The discovery that aggressive prostate cancer cells hijack their own serotonin production to fuel tumor progression represents a fundamental shift in understanding how neurotransmitters influence cancer biology. This finding could unlock new therapeutic approaches for patients facing one of prostate cancer's most lethal subtypes.
Neuroendocrine prostate cancer (NEPC) cells manufacture serotonin internally using the enzyme aromatic L-amino acid decarboxylase, then recycle it through specialized transporters. The accumulated serotonin directly modifies histones through a process called serotonylation at the H3K4me3Q5 site, essentially rewriting the cancer cell's genetic instruction manual. This epigenetic reprogramming transforms ordinary prostate cells into aggressive neuroendocrine variants that resist standard hormone therapies by suppressing androgen receptor signaling.
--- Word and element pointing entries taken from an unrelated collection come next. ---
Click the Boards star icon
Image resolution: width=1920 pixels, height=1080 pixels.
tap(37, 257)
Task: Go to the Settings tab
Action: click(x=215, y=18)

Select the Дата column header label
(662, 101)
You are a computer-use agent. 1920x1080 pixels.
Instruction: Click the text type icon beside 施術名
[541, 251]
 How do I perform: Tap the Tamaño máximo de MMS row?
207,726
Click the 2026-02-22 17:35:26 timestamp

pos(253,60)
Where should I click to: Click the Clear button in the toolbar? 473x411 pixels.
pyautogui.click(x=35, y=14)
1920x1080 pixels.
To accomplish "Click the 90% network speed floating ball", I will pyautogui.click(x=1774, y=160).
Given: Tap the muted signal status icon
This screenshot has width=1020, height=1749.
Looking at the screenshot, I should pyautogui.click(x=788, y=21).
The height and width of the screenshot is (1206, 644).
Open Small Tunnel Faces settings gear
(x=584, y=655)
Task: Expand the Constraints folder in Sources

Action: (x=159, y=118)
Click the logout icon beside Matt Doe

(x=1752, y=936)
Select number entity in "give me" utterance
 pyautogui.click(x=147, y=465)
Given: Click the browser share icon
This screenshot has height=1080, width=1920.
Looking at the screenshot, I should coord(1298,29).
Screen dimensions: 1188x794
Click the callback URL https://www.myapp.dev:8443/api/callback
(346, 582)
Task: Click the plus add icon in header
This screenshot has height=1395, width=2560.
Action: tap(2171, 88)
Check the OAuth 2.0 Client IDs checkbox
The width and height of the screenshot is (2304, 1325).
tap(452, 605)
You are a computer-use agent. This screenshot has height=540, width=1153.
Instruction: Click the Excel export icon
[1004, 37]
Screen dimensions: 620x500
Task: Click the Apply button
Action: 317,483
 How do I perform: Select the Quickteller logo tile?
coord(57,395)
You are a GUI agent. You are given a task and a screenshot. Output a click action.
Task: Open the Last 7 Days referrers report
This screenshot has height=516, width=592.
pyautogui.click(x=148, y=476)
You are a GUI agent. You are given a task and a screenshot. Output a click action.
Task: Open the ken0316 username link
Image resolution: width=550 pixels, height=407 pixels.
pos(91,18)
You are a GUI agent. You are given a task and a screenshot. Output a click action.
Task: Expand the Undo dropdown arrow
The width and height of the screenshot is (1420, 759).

The therapeutic implications extend beyond basic biology. Researchers demonstrated that carbidopa, an FDA-approved drug currently used for Parkinson's disease, effectively blocks serotonin synthesis in cancer cells. In both engineered mouse models and human tumor samples transplanted into laboratory animals, carbidopa treatment significantly reduced tumor growth and extended survival times.
This represents a rare convergence where fundamental cancer biology research immediately translates to clinical potential. Unlike many cancer discoveries that require years of drug development, carbidopa's existing safety profile could accelerate clinical trials for NEPC patients. The work also suggests that other neurotransmitter-driven epigenetic mechanisms may operate across different cancer types, potentially opening entirely new categories of precision oncology targets. For a cancer subtype with historically poor outcomes, this serotonin axis offers genuine hope for improved patient survival.